Le 17 mars dernier, un sondage IFOP ne lui accordait pourtant qu’une victoire à 53 % sur la présidente du Rassemblement national. On est très loin des 66 % recueillis au soir du 7 mai 2017. Une majorité de Français considère qu’il a notamment échoué en matière d’immigration (68 %), de sécurité (66 %)et de pouvoir d’achat (64 %), nous apprend un sondage BVA.

En réalité, l’électorat est plus clivé que jamais. Selon une étude de la Fondation Jean-Jaurès, proche des socialistes, non seulement Marine Le Pen est parmi les candidats celle qui a l’électorat le plus stable (89 % de ses électeurs du premier tour de 2017 la soutiennent toujours, contre 71 % pour Macron), mais son score a progressé dans tous les scrutins depuis cinq ans. Si la marche à franchir est encore haute, cela n’est plus impossible, soulignent les observateurs. Selon la même étude, son élection pourrait être favorisée soit par un fort vote de rejet d’Emmanuel Macron (comme ce fut le cas pour Sarkozy et Hollande), soit par une forte abstention à gauche envers le président.
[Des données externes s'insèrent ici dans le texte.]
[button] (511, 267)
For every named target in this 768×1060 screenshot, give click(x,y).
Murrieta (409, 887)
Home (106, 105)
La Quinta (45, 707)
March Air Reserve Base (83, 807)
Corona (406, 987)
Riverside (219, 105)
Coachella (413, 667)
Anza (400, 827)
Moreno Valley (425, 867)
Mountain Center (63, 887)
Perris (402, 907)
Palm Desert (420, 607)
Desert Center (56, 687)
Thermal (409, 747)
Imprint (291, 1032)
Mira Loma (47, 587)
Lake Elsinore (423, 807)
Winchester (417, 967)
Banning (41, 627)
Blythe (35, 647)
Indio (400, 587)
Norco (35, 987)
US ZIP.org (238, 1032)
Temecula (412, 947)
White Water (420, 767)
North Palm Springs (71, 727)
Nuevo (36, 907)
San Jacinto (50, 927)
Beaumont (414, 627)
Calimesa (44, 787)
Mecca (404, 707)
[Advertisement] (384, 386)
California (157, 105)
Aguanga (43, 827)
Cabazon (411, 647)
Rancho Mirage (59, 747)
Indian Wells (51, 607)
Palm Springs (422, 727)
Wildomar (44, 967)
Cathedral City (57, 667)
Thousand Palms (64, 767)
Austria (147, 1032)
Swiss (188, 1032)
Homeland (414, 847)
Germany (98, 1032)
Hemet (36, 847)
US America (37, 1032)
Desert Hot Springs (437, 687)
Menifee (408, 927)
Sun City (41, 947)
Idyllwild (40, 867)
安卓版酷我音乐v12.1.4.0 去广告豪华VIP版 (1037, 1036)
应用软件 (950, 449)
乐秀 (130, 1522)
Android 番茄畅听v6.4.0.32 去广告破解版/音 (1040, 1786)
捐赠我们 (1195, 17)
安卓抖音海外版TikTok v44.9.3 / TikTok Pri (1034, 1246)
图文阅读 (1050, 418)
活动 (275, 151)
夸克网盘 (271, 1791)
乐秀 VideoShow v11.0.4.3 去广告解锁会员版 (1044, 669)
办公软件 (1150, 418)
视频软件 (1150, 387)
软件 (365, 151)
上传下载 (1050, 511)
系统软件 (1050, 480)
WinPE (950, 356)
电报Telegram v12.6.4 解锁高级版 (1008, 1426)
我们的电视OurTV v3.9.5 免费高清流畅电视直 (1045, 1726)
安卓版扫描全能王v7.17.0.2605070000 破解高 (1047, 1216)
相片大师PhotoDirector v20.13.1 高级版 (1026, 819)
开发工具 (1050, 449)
Non seulement le Rassemblement national gagne en popularité, mais une partie de son programme a déjà conquis la droite traditionnelle quand il n’est pas repris par Emmanuel Macron lui-même. Pourtant, Marine Le Pen continue de traîner un fort déficit d’estime. Si le nombre de personnes ayant une très mauvaise opinion d’elle est passé de 50 % à 39 % en deux ans, même « dédiabolisée », sa personnalité est toujours jugée peu présidentiable par une majorité de Français.

Il lui reste un an pour changer cette image. D’ici là, les partis devront franchir l’étape des élections régionales, au mois de juin. Le temps commence à être compté pour ceux qui rêvent de renverser la table.